The more active you are, the easier it will be to manage your diabetes. Try these tips to boost your motivation and stick with your exercise routine.
You've been exercising pretty regularly—then your friend comes to town, so you skip your nightly power walk. The next night, you’re tired from the evening before, so the walk falls through the cracks—again. Before you know it a whole week’s gone by and you just can’t seem to get back into the workout swing.
Don’t be too hard on yourself. Even with the best of intentions, motivation fluctuates from week to week, according to a study in the Journal of Sport & Exercise Psychology. The key? Calling on these strategies to refuel your commitment to fitness and reap the health rewards: better-controlled blood sugar, weight, blood pressure and circulation.
You can do it! Try these simple steps to stay inspired and get moving to better manage diabetes.
Adjust your mindset
Stop thinking of working out as a dedicated activity that will take up a chunk of time. Fitness can mean any type of physical activity, from gardening to making beds. So if the gym or a class just isn’t for you right now, try seeking more opportunities to move throughout the day. Why not vow to never take an elevator when your destination is below the third floor? Or do a few squats while brushing your teeth.
Make a friendly bet
Money talks—and this goes for fitness motivation, too. A study in the Journal of the American Medical Association found that financial incentives work when it comes to losing weight. How much money are you willing to lose or gain? Place a bet with a coworker, family member or friend on who could walk the most miles in a month. Start now and order a pedometer online and set a start date.
Let the clock fool you
Studies show that people who exercise in the morning are more likely to stick with exercising than those who exercise at other times of the day. Can’t get out of bed? Set your cell phone alarm to 6:58 AM, your bedroom clock alarm to 7:00 AM and your partner’s alarm to 7:02 AM—and why not take it a step further and place the alarms in different rooms, even on different floors. Hey, if you still go back to bed, at least you started your day running around a little.
Make an exercise menu
Doing the same fitness routine over and over can zap your motivation. It’s just a matter of time before you get bored. Give yourself some fun choices instead—a walk in the park, a drop-in Zumba class, a bike ride, a hike with the kids.
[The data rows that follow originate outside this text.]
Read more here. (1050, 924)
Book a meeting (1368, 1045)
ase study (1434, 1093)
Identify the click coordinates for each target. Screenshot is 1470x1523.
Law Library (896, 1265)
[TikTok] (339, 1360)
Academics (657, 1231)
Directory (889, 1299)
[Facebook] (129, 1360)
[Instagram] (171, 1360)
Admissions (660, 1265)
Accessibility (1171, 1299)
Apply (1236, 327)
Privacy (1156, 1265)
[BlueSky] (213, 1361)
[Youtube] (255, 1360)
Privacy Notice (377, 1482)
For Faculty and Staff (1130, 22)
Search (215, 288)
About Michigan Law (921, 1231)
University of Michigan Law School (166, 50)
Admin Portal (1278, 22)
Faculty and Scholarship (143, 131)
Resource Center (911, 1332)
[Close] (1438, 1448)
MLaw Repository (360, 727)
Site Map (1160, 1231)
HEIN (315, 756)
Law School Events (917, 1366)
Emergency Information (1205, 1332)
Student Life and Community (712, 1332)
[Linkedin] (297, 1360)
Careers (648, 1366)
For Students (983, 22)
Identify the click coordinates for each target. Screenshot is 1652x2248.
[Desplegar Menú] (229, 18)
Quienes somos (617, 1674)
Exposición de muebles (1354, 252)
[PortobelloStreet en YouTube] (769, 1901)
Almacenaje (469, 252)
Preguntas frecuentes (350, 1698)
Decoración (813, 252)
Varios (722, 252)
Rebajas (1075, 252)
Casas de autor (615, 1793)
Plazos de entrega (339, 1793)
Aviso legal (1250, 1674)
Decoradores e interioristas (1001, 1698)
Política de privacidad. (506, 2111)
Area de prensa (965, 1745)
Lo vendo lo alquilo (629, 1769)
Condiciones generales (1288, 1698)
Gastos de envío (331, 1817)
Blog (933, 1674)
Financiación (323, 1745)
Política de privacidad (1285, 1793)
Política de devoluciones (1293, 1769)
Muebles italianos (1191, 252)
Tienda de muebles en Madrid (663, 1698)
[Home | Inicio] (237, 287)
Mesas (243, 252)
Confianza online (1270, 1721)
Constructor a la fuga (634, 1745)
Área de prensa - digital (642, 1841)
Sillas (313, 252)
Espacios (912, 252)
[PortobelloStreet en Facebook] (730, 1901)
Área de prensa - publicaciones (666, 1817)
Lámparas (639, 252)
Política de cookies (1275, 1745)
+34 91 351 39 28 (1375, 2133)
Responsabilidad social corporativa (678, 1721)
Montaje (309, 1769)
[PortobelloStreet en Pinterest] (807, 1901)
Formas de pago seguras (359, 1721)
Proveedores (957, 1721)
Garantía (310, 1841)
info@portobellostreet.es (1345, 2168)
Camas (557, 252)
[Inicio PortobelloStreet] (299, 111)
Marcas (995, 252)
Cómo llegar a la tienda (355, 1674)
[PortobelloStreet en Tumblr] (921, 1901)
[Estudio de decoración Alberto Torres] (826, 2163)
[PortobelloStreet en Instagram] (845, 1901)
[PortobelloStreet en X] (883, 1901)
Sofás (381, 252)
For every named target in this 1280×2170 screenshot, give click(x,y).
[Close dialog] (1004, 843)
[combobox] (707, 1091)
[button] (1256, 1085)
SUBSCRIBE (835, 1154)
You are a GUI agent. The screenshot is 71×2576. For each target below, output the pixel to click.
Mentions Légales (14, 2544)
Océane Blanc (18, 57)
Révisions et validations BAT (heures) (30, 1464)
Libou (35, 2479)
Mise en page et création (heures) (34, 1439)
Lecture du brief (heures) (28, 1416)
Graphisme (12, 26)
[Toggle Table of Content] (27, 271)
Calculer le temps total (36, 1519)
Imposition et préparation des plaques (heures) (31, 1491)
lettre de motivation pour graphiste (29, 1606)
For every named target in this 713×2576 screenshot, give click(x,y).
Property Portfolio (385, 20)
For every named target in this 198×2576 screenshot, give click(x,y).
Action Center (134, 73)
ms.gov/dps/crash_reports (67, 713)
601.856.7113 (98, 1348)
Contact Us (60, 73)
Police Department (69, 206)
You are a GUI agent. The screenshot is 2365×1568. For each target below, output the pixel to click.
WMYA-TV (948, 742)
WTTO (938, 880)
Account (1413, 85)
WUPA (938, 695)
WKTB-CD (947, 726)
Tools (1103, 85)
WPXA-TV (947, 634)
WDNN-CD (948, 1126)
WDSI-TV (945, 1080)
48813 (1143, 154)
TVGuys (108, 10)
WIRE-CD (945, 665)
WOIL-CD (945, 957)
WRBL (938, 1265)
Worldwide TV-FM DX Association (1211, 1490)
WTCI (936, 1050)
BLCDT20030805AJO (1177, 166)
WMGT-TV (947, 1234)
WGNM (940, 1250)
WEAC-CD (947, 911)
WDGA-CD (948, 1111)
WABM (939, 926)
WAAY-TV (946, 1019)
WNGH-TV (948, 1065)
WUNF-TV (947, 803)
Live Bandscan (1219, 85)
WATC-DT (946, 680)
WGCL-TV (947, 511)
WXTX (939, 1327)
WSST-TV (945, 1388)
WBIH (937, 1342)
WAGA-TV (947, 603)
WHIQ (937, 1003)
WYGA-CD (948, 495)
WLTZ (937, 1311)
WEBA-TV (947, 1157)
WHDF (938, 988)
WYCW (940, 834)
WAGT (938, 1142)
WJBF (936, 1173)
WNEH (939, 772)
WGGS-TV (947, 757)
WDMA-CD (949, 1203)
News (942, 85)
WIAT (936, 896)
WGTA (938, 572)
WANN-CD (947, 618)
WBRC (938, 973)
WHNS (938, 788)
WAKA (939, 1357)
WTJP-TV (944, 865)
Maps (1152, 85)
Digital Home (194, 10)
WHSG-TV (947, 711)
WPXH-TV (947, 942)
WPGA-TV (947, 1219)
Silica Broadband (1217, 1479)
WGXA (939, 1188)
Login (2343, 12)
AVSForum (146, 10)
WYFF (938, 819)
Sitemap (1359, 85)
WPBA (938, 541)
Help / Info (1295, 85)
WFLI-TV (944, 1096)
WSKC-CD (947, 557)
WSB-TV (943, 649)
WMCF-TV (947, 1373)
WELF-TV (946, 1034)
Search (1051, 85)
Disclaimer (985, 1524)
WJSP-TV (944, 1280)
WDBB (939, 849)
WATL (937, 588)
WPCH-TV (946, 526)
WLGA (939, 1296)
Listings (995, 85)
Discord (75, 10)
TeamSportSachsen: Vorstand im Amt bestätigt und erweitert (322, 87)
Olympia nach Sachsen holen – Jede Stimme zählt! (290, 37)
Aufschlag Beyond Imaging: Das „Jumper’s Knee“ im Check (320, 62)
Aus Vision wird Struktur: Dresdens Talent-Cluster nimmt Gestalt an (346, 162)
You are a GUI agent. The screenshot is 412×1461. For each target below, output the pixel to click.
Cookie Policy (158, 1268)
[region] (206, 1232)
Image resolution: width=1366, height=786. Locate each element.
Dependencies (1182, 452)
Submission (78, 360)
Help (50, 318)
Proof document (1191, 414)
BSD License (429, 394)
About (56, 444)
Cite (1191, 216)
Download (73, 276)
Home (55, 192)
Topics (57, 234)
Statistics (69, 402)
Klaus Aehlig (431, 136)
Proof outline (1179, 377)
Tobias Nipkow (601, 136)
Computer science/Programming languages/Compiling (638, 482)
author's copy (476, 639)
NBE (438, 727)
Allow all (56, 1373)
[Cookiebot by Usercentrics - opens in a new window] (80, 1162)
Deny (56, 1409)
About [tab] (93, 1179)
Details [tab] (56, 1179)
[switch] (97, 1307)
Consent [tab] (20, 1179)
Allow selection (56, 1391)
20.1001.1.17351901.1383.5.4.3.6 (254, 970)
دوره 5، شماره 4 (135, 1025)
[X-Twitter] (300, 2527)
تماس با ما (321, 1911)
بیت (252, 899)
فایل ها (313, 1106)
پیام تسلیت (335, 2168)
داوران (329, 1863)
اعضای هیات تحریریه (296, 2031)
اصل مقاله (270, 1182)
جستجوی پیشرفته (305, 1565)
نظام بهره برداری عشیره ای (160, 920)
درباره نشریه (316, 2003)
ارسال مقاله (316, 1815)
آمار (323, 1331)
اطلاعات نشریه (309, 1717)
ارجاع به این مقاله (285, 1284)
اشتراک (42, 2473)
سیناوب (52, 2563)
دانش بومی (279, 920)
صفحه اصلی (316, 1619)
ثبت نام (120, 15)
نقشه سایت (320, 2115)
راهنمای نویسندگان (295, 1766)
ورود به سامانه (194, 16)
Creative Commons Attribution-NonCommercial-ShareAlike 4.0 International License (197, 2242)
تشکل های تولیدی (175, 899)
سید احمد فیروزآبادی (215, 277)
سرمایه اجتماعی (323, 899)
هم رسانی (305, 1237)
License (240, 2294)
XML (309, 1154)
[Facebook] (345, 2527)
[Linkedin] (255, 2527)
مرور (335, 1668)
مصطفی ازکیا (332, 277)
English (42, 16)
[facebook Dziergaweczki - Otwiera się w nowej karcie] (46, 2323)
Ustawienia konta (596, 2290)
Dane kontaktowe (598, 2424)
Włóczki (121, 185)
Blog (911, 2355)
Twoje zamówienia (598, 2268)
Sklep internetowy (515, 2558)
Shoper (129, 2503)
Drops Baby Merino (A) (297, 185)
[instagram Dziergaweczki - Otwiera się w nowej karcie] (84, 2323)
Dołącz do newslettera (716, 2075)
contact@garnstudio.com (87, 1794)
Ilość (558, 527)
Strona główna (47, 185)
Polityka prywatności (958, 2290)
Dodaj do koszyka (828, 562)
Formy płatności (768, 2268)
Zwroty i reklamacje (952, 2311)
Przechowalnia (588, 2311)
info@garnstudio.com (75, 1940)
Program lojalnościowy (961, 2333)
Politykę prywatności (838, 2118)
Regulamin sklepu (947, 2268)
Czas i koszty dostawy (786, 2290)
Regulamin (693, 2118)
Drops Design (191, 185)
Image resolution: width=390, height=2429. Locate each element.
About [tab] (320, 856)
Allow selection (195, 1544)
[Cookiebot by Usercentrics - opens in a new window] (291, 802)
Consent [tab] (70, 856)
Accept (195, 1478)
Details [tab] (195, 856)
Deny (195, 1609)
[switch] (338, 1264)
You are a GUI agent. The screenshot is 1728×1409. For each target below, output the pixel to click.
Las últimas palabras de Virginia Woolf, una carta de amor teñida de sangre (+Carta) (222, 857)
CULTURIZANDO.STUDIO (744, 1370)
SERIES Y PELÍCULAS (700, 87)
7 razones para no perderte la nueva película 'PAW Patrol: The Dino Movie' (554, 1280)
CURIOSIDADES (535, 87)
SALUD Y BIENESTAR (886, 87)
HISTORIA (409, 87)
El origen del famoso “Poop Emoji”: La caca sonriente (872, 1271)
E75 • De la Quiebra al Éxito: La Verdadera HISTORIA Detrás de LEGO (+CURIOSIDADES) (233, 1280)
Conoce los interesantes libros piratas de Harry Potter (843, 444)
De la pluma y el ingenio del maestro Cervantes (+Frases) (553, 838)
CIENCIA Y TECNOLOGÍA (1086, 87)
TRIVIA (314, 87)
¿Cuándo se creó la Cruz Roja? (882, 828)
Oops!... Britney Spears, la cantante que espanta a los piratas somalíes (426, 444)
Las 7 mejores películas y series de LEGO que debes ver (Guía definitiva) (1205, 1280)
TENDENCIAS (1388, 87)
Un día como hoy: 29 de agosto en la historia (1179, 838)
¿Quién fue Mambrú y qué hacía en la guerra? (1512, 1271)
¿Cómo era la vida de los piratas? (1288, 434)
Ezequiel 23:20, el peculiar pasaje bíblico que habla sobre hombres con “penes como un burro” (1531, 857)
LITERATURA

That way, you’ll stay out of a rut and be ready to match your activity to your mood and energy level.
Note: Some athletic wear stores have free drop-in fitness classes. It’s a great way to try Pilates, yoga and strength conditioning. So next time you’re at the mall, check out that shop instead of walking by.
Give yourself some flexibility
Plotting your workout schedule can help you stick to your routine, but don’t be too rigid. Designate three or four time slots a week, and be willing to shuffle your schedule, if, say, you don’t feel well or are faced with an unexpected work event.
Dress the part
Toss on your workout clothes and lace up those sneakers. Even if you don’t have a gym date, your attire may encourage you to pick up your pace around the house or maybe even take a walk around the track before hitting the supermarket.
Did you hit the gym twice this week? Did you take the stairs every day? Set small achievable goals, and treat yourself with nonfood rewards, such as a pair of new sneakers or a spa treatment. You don’t have to lose 10 pounds to be proud of yourself. Every step toward staying healthy is something to take pride in!
Make a date
Whether you plan a morning walk with a neighbor or sign up for spin class at the gym, setting an appointment will hold you more accountable and help you stick with your fitness plan.
Be honest with yourself
What’s your go-to excuse for not exercising? Are you too tired to get out of bed in the morning? Sign up for a class after work. Do you feel guilty about spending time away from the kids? Take a family hike. Are you bored with the elliptical? Mix it up with some strength training. Once you identify your pitfalls, it’s easy to figure out how to adjust your schedule and combat these excuses.